Thursday, December 26, 2013

A Simple Thank You!

I am not sure what to do with myself...The little miss is with her Grandparents for a couple of days... It's weird I can't wait for a little break, but when I get one from her I miss her like crazy. She is my sidekick.

Ahem back to why I am writing this post, it's because I am prideful... no joke. When I need help I almost never ask for help..seriously it's something that's not hard and I just can't seem to do it. One of my other prideful habits is not being able to say thank you. I am not sure why this is hard either for me but it is.

The other day my visiting teacher was here (she has the cutest baby and he is a good baby)! As we chatted about this and that she ended up by telling me that I was really good at doing a few things. But of course because I am me, I came up with every reason I was not good at those things... A simple thank you would have been great. After she left, I felt horrible for not just saying thank you and moving on.

How much simpler would life be if we just learned to say thank you when someone compliments on something. I know that I like to here compliments but feel like I am being prideful if I agree with them (but really keep praising me). In reality me not allowing someone to compliment me is how I am being prideful, even if we don't agree with what they are saying a simple thank you will suffice.

I am also pretty sure that I am not the only one that feels this way. When I talked to my visiting teacher the next day and apologized, she said she was the same way. Maybe I think way to much but after our conversation I thought about Ava and her bed time routine. Every night after we tuck her in and Bryce leaves the room, Ava and I have a game that we play. We say tons of nice things to each other, such as: your beautiful, kind, amazing important, brave and funny (she lets me know if I forgot something). I love this game it always leaves me feeling better even if it has been a day where I feel like I have been through the ringer a few times with her. I know that it makes her feel good just by the way she acts.

In this picture we are at a local park that has a light display every year. This year we have gone lots of times because the little miss loves it. Almost every night after we took her to see the lights and were settling in for bed she told us how grateful she was that we went to see the lights. I am not sure I ever said thanks when she complimented us.. It was something that bought her little self so much joy and I didn't take an opportunity tell her thanks and an opportunity to teach her how important it is to say thanks when someone compliments you. (oh man, does she make me sound like a bad mom?) I promise I have taught her the word thank you. This was just an example. (because we all know that I am an amazing mom)... there I go being prideful again and talking way too much.

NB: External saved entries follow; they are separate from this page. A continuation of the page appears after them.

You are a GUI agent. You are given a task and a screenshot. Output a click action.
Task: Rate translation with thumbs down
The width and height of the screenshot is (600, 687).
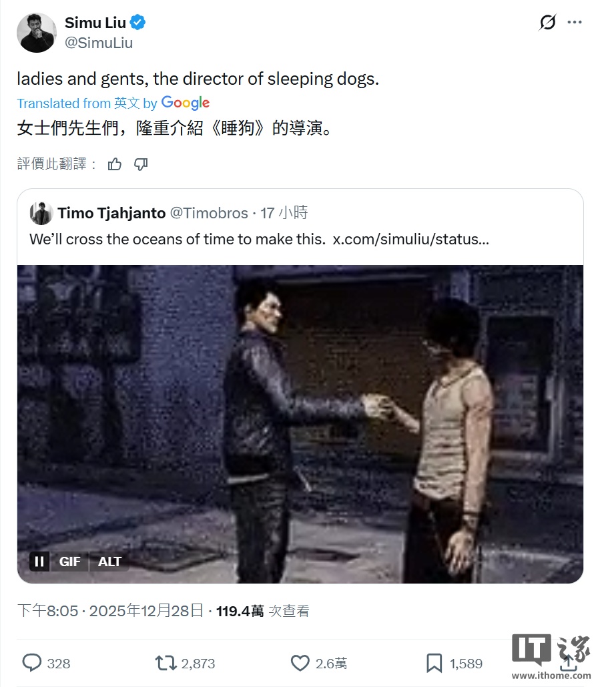coord(141,164)
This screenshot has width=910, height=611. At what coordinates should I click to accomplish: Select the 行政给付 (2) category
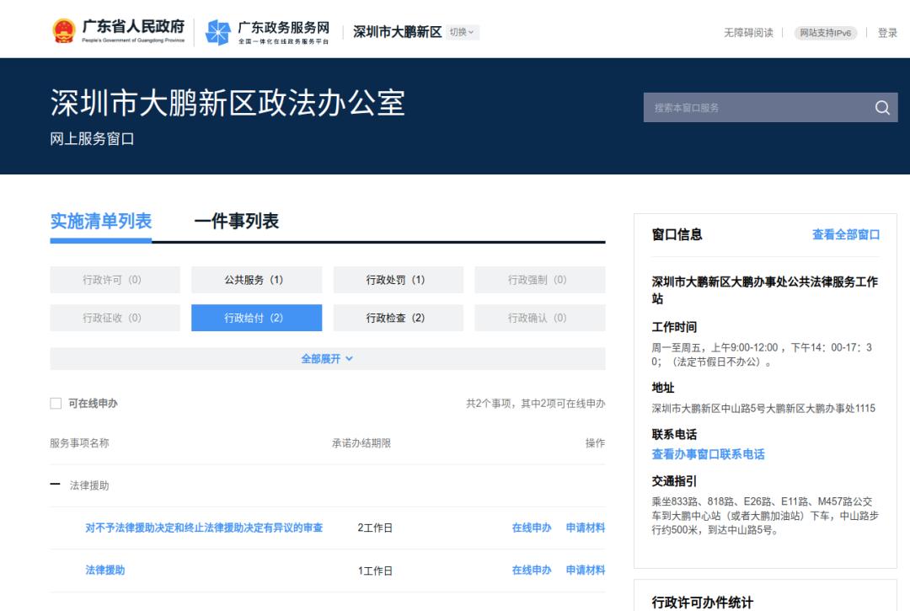point(256,318)
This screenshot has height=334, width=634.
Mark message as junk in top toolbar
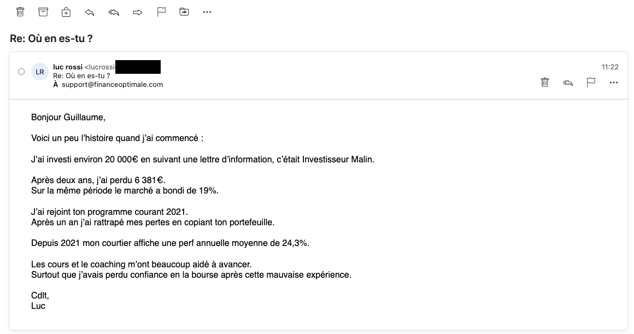point(66,12)
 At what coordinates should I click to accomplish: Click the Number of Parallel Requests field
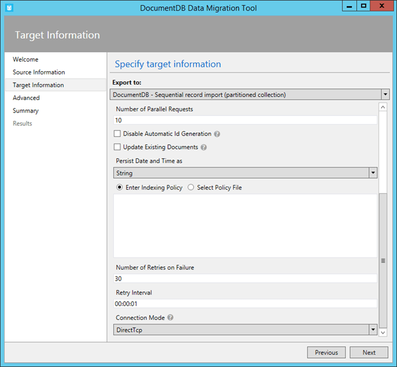(245, 120)
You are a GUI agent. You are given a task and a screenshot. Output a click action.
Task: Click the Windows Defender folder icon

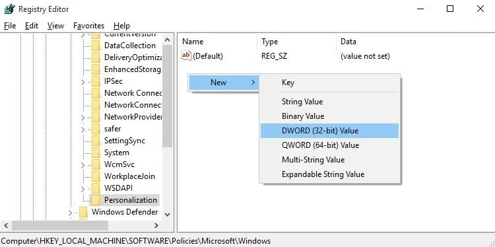[83, 211]
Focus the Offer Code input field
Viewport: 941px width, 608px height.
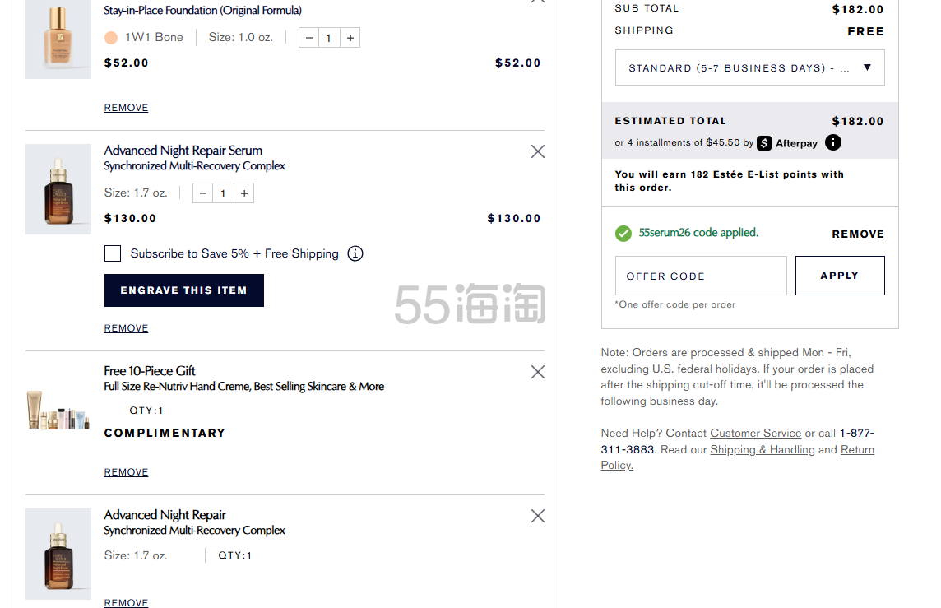(x=701, y=276)
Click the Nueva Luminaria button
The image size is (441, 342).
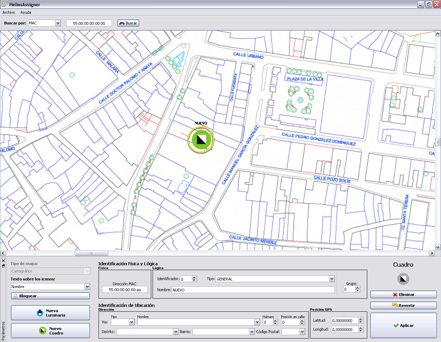pyautogui.click(x=50, y=313)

This week when someone says hey you are really good at this or I like that, say thank you and don't find excuses for why you don't agree. Better yet find ways to compliment people around and you might just turn someones day around. As for an ending thought why do you personal feel like it is or is not easy to receive
a compliment?  

1 comment :

  1. We are inclined to think the worst of ourselves so it's difficult to believe someone who tells us we're good at something. I have learned over these many years that saying thank you does not make you prideful; you are merely validating someone's acknowledgement of their observation of you, whether you believe it to be true or not. It's a gracious thing to do. Say it for the person complimenting you if not for your self. And I do think you are an amazing mom Jamie.